Wien/Teheran/Washington. (reuters/apa) Der mehr zwölf Jahre alte Streit über das iranische Atomprogramm droht trotz einer im April unterzeichneten Grundsatzvereinbarung wieder festzufahren. Am Montag, einen Tag vor Ablauf der neuen Frist für eine Einigung, zeichnete sich weiter kein Durchbruch ab. "Es ist noch nichts klar", sagte der iranische Außenminister Mohammad Dschawad Sarif in Wien. In Verhandlungskreisen hieß es übereinstimmend, gestritten werde unter anderem über den iranischen Wunsch, ballistische Raketen weiterzuentwickeln.

Am heutigen Dienstag soll die bereits einmal verlängerte Frist für eine Einigung der fünf Vetostaaten des UN-Sicherheitsrates und Deutschlands mit dem Iran auslaufen. Die Sechser-Gruppe verdächtigt den Iran, unter dem Deckmantel eines zivilen Nuklearprogramms Atomwaffen zu entwickeln. Der Iran bestreitet das, lässt aber internationale Kontrollen seiner Atomanlagen nicht zu. Die Vereinten Nationenhaben deswegen Sanktionen gegen die Islamische Republik verhängt.

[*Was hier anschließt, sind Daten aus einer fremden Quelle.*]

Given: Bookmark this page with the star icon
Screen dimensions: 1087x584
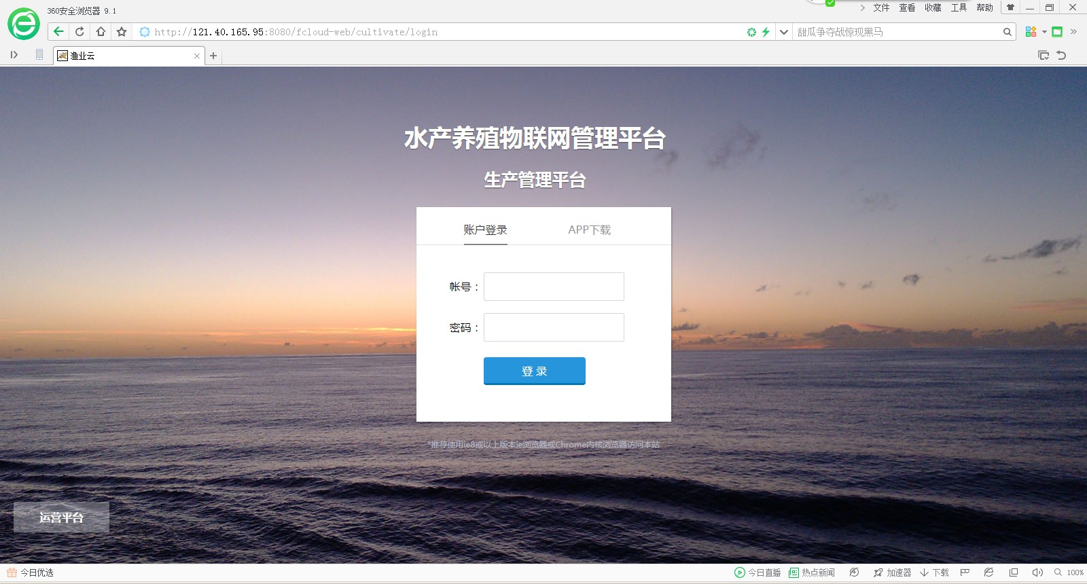Looking at the screenshot, I should (122, 32).

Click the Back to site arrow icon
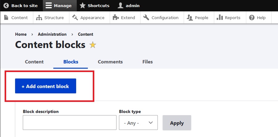(x=6, y=6)
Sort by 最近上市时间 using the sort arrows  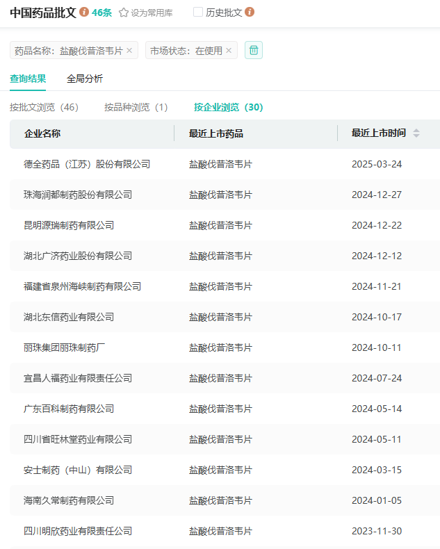tap(416, 133)
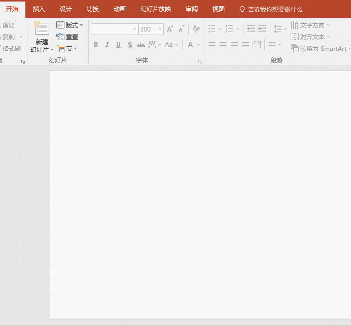Open the Layout (版式) dropdown
This screenshot has width=351, height=326.
pyautogui.click(x=69, y=25)
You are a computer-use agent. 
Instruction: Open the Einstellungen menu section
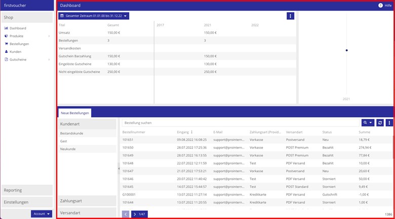coord(27,202)
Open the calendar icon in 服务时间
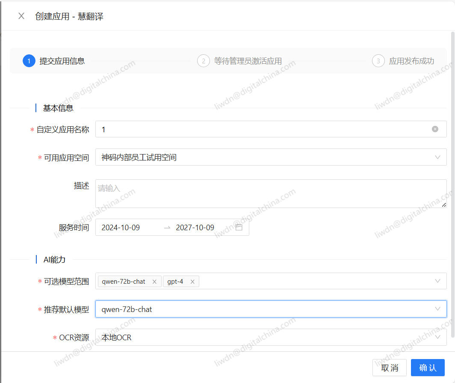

"Die Iraner wollen, dass die Sanktionen gegen ballistische Raketen aufgehoben werden", sagte ein Vertreter westlicher Staaten zur Nachrichtenagentur Reuters. Aus Sicht der Iraner gebe es keinen Zusammenhang zwischen Raketen und Atomprogramm. "Diese Sichtweise ist für uns kaum zu akzeptieren." Ballistische Raketen können als Träger für Atomsprengköpfe eingesetzt werden.

Erneute Verlängerung?

"Der Westen fordert nicht nur, dass die Sanktionen (gegen die Raketen) bestehen bleiben, er will, dass der Iran sein Programm einstellt", sagte ein Vertreter der iranischen Delegation. "Aber der Iran besteht auf seine Rechte und fordert, dass alle Sanktionen, auch die gegen ballistische Raketen, aufgehoben werden sollten." Ein Mitglied der iranischen Verhandlungsdelegation sagte Reuters unter der Bedingung, anonym zu bleiben, sein Land fordere generell ein Ende der Exportverbote für Rüstungsgüter.

Insgesamt seien von sieben weiterhin fünf Streitpunkte auf dem Tapet, erklärten Diplomaten gegenüber der APA. Die schwierigsten Brocken habe man sich für den Schluss aufgehoben.

Möglicherweise können die Verhandlungen noch bis Donnerstag verlängert werden. Spätestens dann muss US-Präsident Barack Obama eine mögliche Einigung dem Kongress im Washington vorlegen, um eine verkürzte Beratungszeit von 30 Tagen nutzen zu können. Bei einer späteren Einigung hätte der Kongress 60 Tage Zeit für eine Entscheidung. Nach Ansicht von Beobachtern steigt jedoch die Gefahr der Ablehnung einer Einigung, je länger diese debattiert wird.